Celebração dos 60 anos do Canto ao Meio, de Mauro Mota

Marcus Prado
Jornalista

Publicado em: 01/07/2024 03:00 Atualizado em: 01/07/2024 07:16

Neste mês de Julho deveria ser lembrada nos meios literários não só do Recife a passagem dos 60 anos da publicação do livro Canto ao Meio, (Editora Civilização Brasileira/1964) do poeta e imortal da ABL, Mauro Mota (1911-1984). Mostra poemas recolhidos em livros anteriores e inéditos (Elegias - 1952; Os epitáfios – 1959; o Galo e o Catavento - 1962), redistribuídos de acordo com os temas e com apresentação do escritor Álvaro Lins, da ABL, um dos críticos literários mais influentes do seu tempo no Rio de Janeiro.

Passados 60 anos, continua sendo lido pela sua linguagem poética inventiva, pela ludicidade que ganha formas, cores, compreensão e intertextualiza quando volta para novas leituras.

A memória, as lembranças (Mauro tinha o desejo quase irresistível de cultivar lembranças), são alguns dos temas favoritos desse livro, numa experiência que transforma a própria evocação da memória em um exercício poético. A destacar as suas “Elegias” (1952), reconhecidas como das mais belas em nosso idioma. No Canto ao Meio o leitor fará um percurso poético pelo Recife urbano e suburbano do passado, pelo lúdico, por paisagens (fotografias que não foram batidas), rememorações da cidadezinha natal, a descontinuidade dolorosa das coisas que construíram afetos, a transfiguração de um passado para um outro momento. Efeitos da perda da tradição, tal qual compreendida pela hermenêutica gadameriana (Hans-Georg-Gadamer - Verdade e Método II), museu de momentos memorialísticos, memória do que não foi esquecido. (Santo Tomás de Aquino definia a memória dizendo ser ela uma potência para o inesquecível). Ecos, digo eu, sobre o livro de Mota, de um cotidiano existenciado, labirinto de ações e reações que só se definem com a poesia, o cotidiano que inspira o fazer poético. (Mauro “mestre do cotidiano”, como disse outro mestre e poeta José Rodrigues de Paiva no seu livro “As palavras e os dias”, pág. 242).

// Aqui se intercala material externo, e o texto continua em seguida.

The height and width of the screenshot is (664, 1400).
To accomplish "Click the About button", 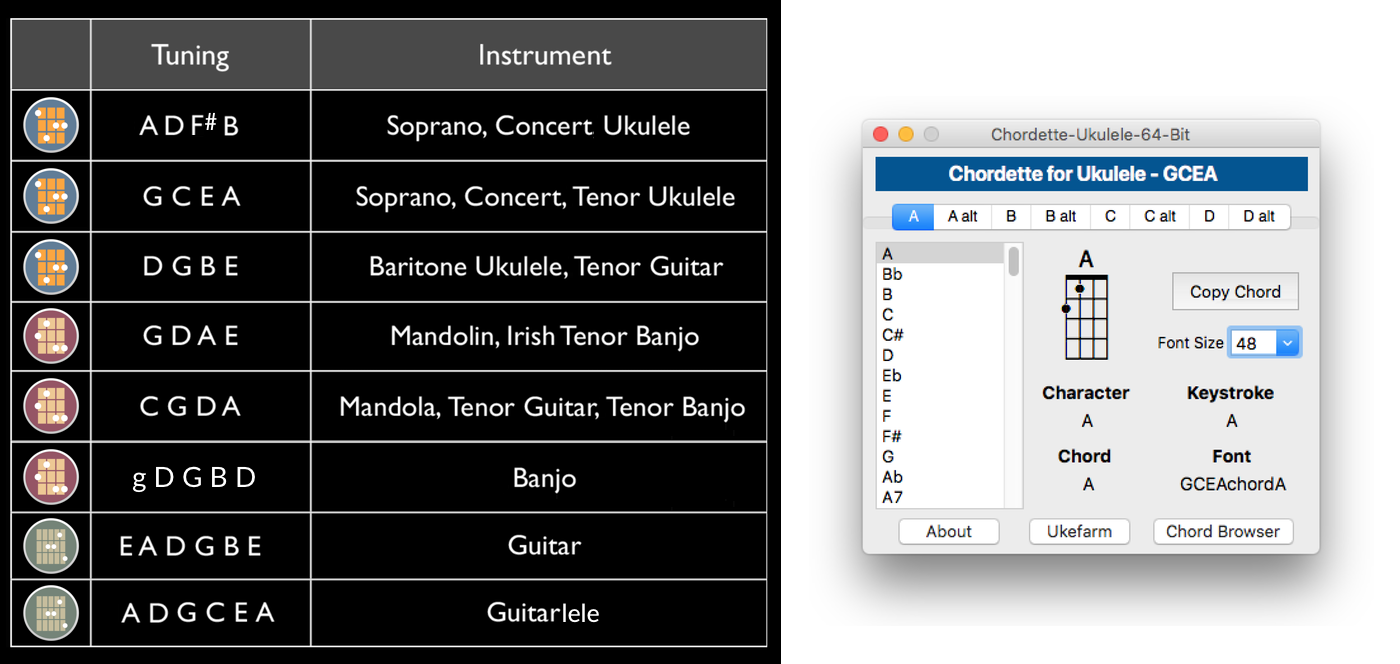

Nada impede que o chamem de regionalista (de adepto do regionalismo tradicionalista de Gilberto Freyre), mas prefiro o que foi dito pelo professor e crítico literário Christiano Aguiar: “Mauro Mota foi um poeta dos inventários. Em seus melhores poemas, não teve medo das coisas miúdas que seu olhar poético observava; cantou os objetos da casa, as ervas daninhas, as ruínas, as ruas, os ventos, as paixões de subúrbio, as mães, os cajus, os meninos, os fantasmas”. Memória, poderíamos chamar de desesquecimento, esse tecido que fica, é fundamentalmente necessária na poesia desse poeta. Além disso, nos diz Bachelard: “não se pode reviver o passado sem o encadear num tema afetivo necessariamente presente”. É o que nos mostra Deleuze, em “Proust e os Sígnos”.

Celebrar uma obra desse porte e o seu autor, na passagem dos 60 anos de um dos seus mais belos livros, é oportunidade para os novos leitores, por seu inegável valor literário. Há livros que não são fáceis de virar as páginas, Canto ao Meio é um deles.